Even If You Don't Think Europe Will Crumble, Now's A Good Time To Cut Money Market Exposure

It’s been my thinking that the US financial system is somewhat immune to the unfolding events in Europe. To be sure, there are some potential losses. And should Europe screw up in their efforts to kick the can down the road, there would be economic consequences. Europe would slow down, that would impact the rest of the globe. But no systemic crisis. That kind of thinking is “out there”. The US has an ocean in between the storm that is brewing.

That may not be the case. Fitch did another of its reports on US Money Market exposure to European banks. (Link to Fitch, but you have to sign up to see the info) . From the report:

Over the past three months, MMF exposure to European banks has been stable, at roughly 50% of total MMF assets.

Huh! 50% is a very big number!

Where is that MMF exposure concentrated? Its mostly in the Core countries:


What banks are dependent on US MMFs for dollar based financing? The list:

My thoughts on this:


When I look at the list of banks and the countries that they are domiciled in my first thought is;

“Don’t worry. These banks WILL NOT default on short-term IOU’s to US MMFs.

So what did I do after coming to the conclusion that this was not a solvency issue and that I needn’t worry about it?

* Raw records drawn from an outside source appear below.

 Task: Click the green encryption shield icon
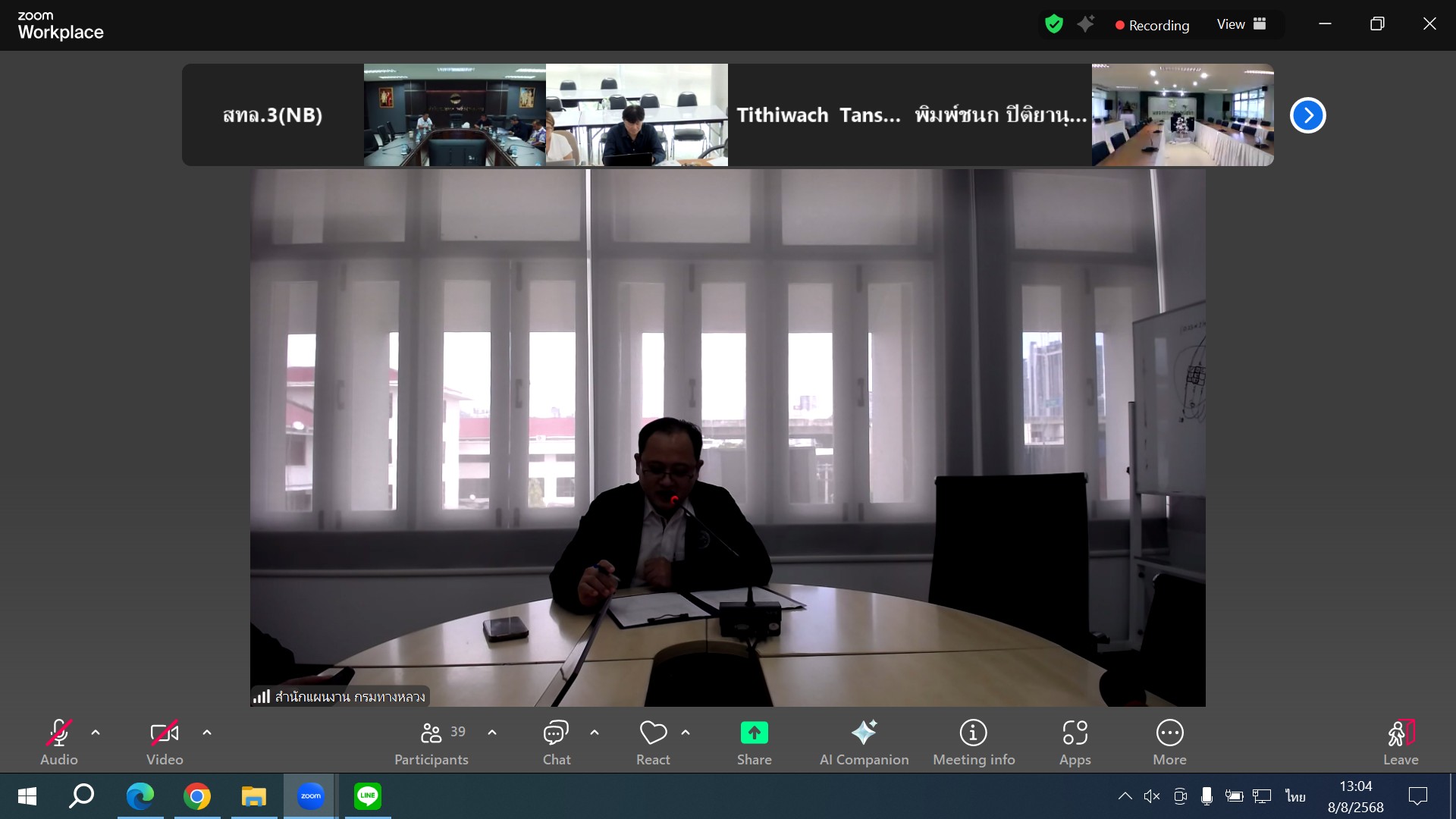click(x=1053, y=24)
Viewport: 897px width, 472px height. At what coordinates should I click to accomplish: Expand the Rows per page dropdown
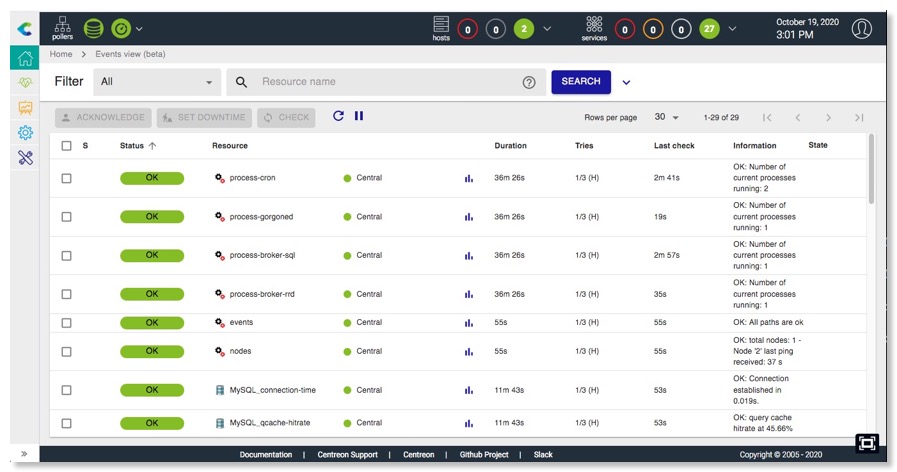coord(667,117)
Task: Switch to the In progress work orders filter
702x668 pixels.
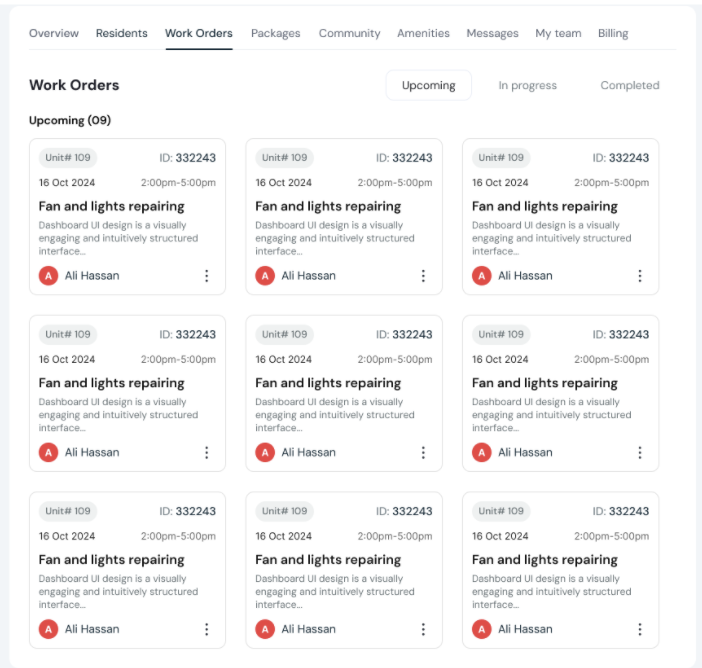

I took a decent chunk of money out of MMFs. I bought Bills.

What I’m concerned about is a liquidity problem. And while I am as sure as I can be that those MMF assets are “money good” I just don’t want the hassle and aggravation if one of these funds “Breaks the Buck” (even if it is just for a short period of time). I was earning 1/8% or so on that idle money. I do not take any risks when the return is that low. (Screw you ZIRP [and the Fed] on that one)

There is a better than 50% chance that the wheels just keep coming off in Europe. If the outcome continues to deteriorate this business of the US MMF is going to go mainstream (this has been brought up recently by Jim Grant and a few others). It would only take one fund someplace in the world to go to 99.9 for there to be an issue.

I still say it would not be a true/lasting crisis. What would happen ASAP is that the Fed would open the swap windows with the European Central banks. They in turn would provide the needed dollar liquidity and that would pay down the MMFs.

But wait a minute. The numbers here are at least ½ Trillion. That would be perceived as a Mega Bailout. Something like this would create a fire storm in American politics. This would not be a TARP situation, but I don’t care. That is how the vast majority of Americans would look it at. 

US Bails Out European Banks would be the headline.

We’re not far off from something like this occurring. Like I said, it doesn’t take much for people to head for the exits these days. I already did.